- Born: Robert Angelo Masciantonio May 31, 1974 (age 51) Philadelphia, Pennsylvania, U.S.
- Education: Episcopal Academy
- Alma mater: Temple University
- Occupations: Screenwriter, director, producer, actor
- Years active: 1999–present

= Robert A. Masciantonio =

American actor

Robert Angelo Masciantonio (born May 31, 1974) is an American screenwriter, director, producer and actor.

==Career==
Masciantonio was born in Philadelphia and attended the Episcopal Academy. He later studied film at Temple University, where he won the Silver Reel Award for his short film, Jerks. From there he went on to write, direct, and produce the award-winning cult favorite Cold Hearts.

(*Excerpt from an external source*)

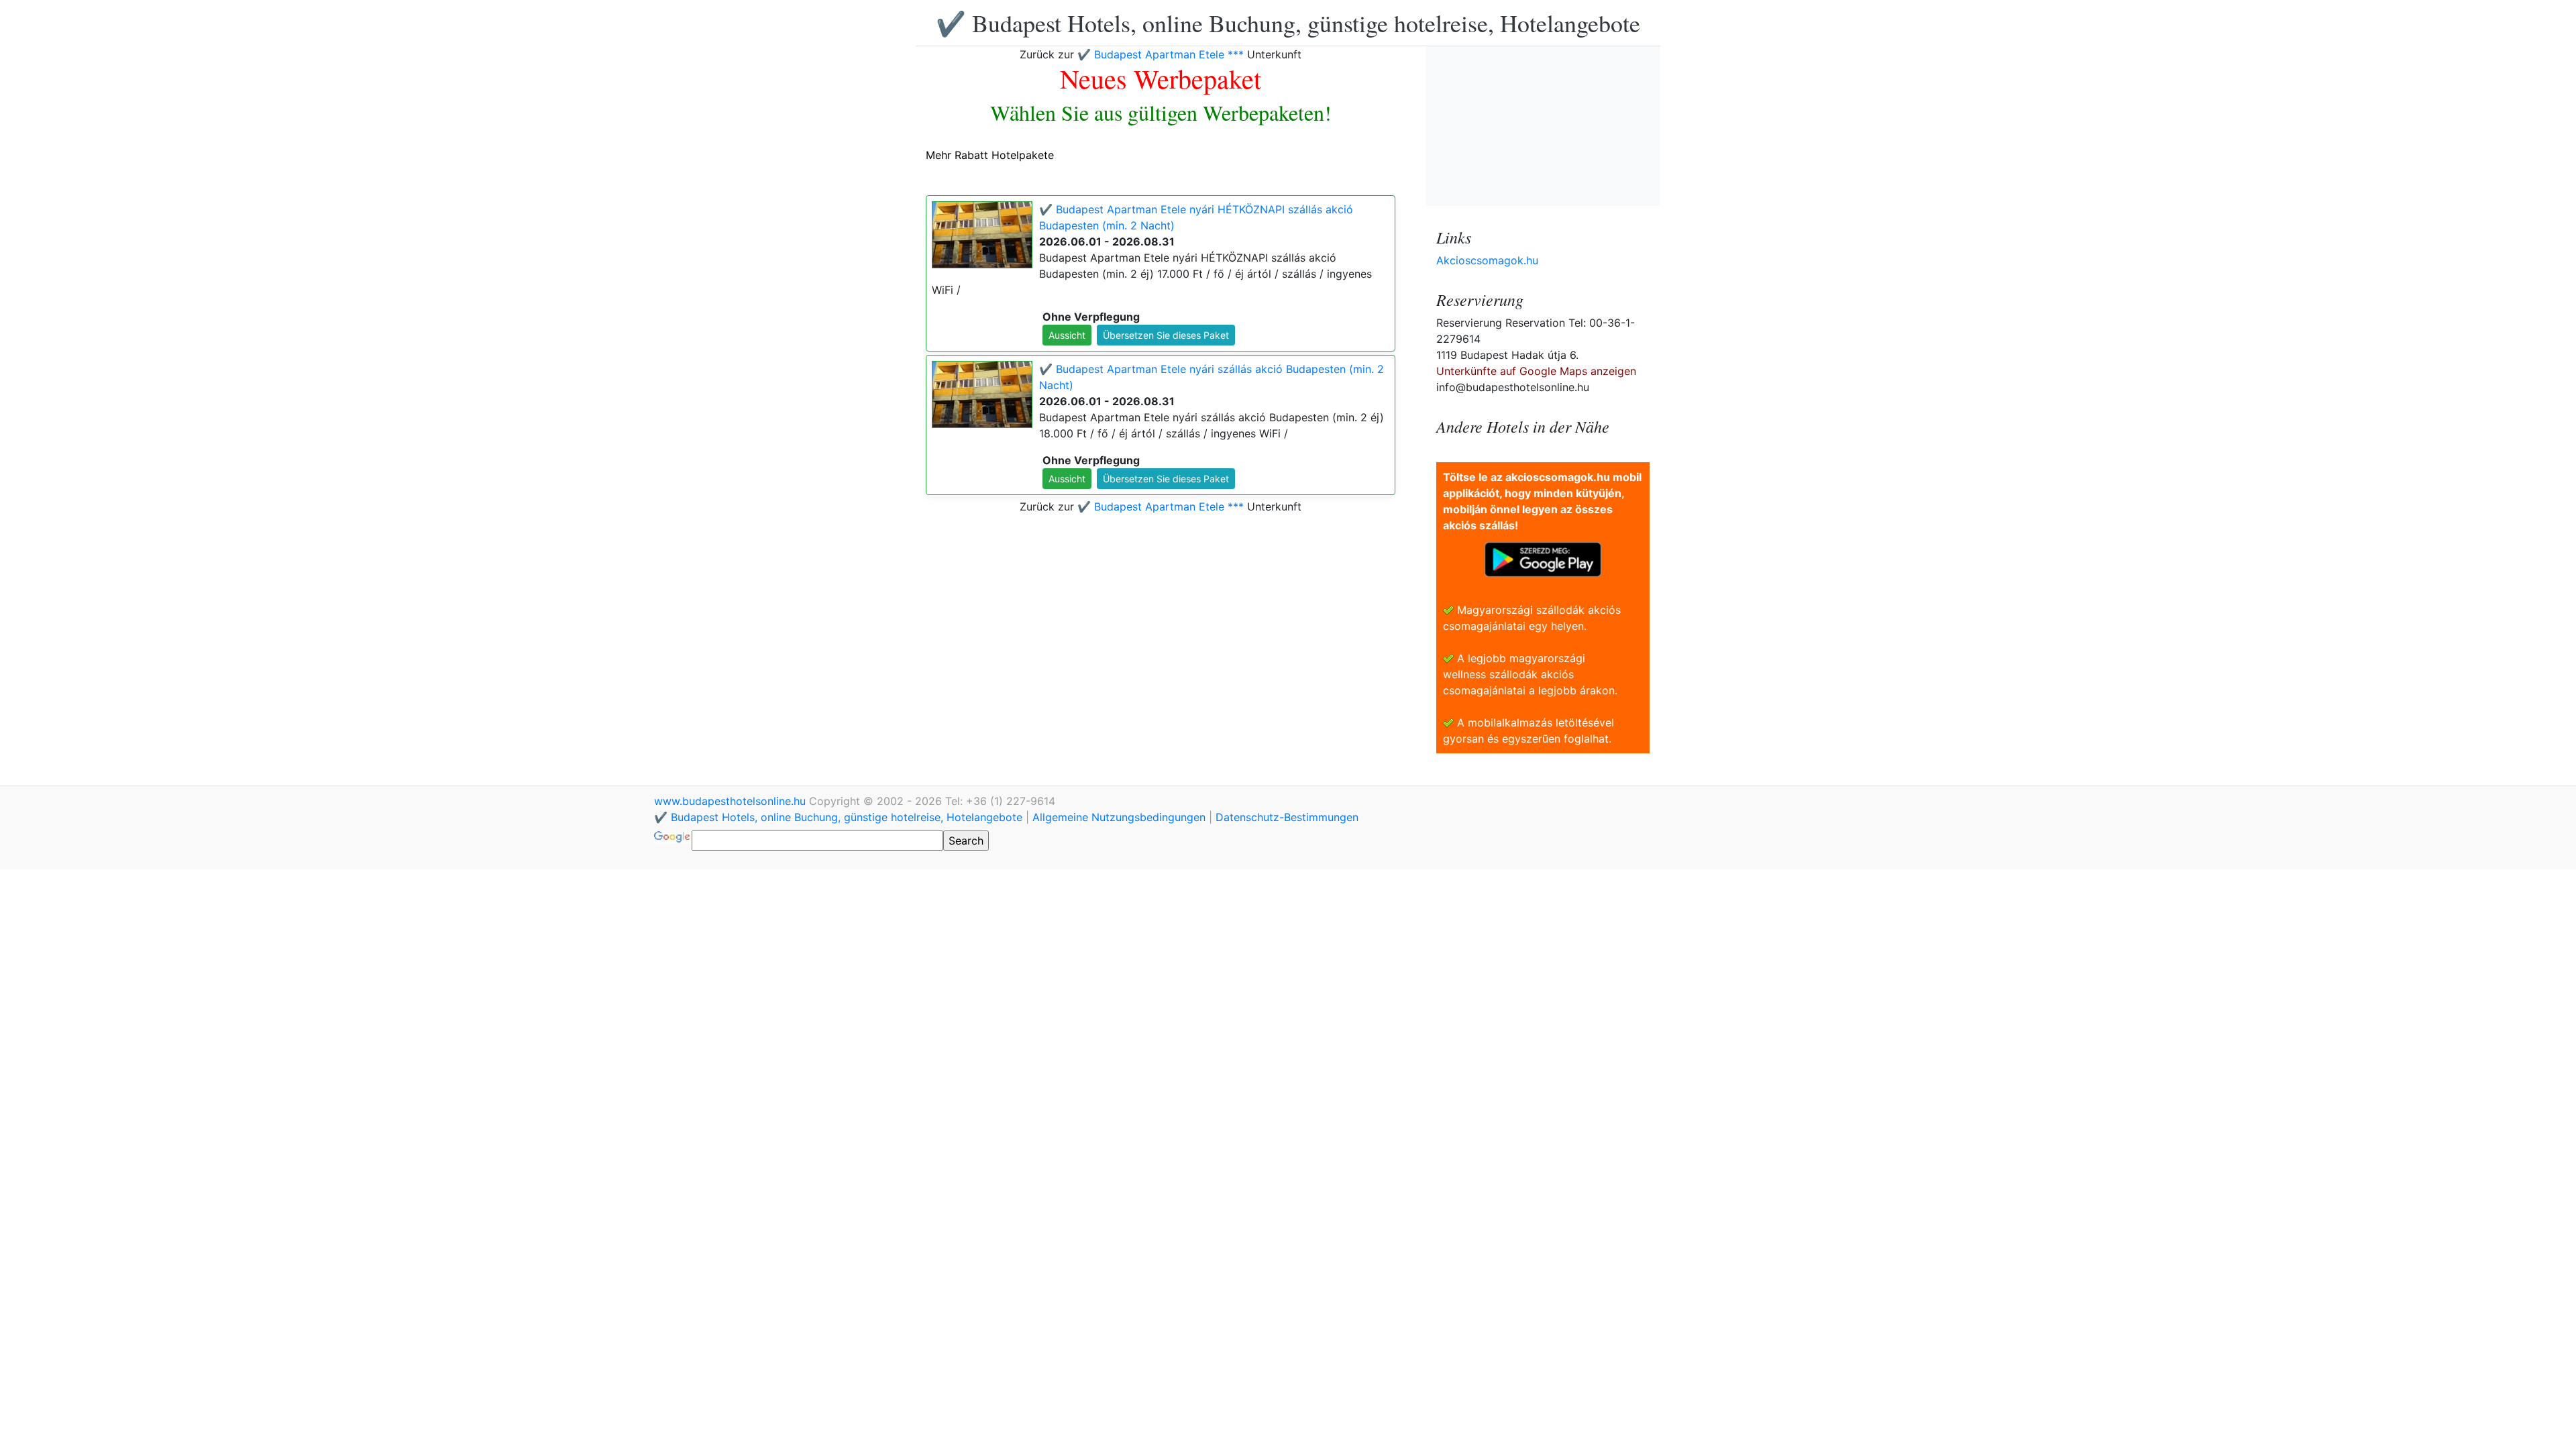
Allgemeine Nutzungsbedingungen (1118, 817)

In 2009, he wrote, directed and had a role in the horror film Neighbor. The sold-out premiere was held at Fantasia in Montreal. Neighbor later made its way to, among others, Celluloid Screams in the UK, the International Horror and Sci-Fi Film Festival in Arizona where Masciantonio won the award for Best Screenplay and the Sainte Maxime International Horror Film Festival in France where the film won the Prix d’Argent.

Masciantonio has since written and directed three shorts for the 48 Hour Film Project with How 'bout This? and When You Sing, winning the audience award. He also taught screenwriting at Drexel University.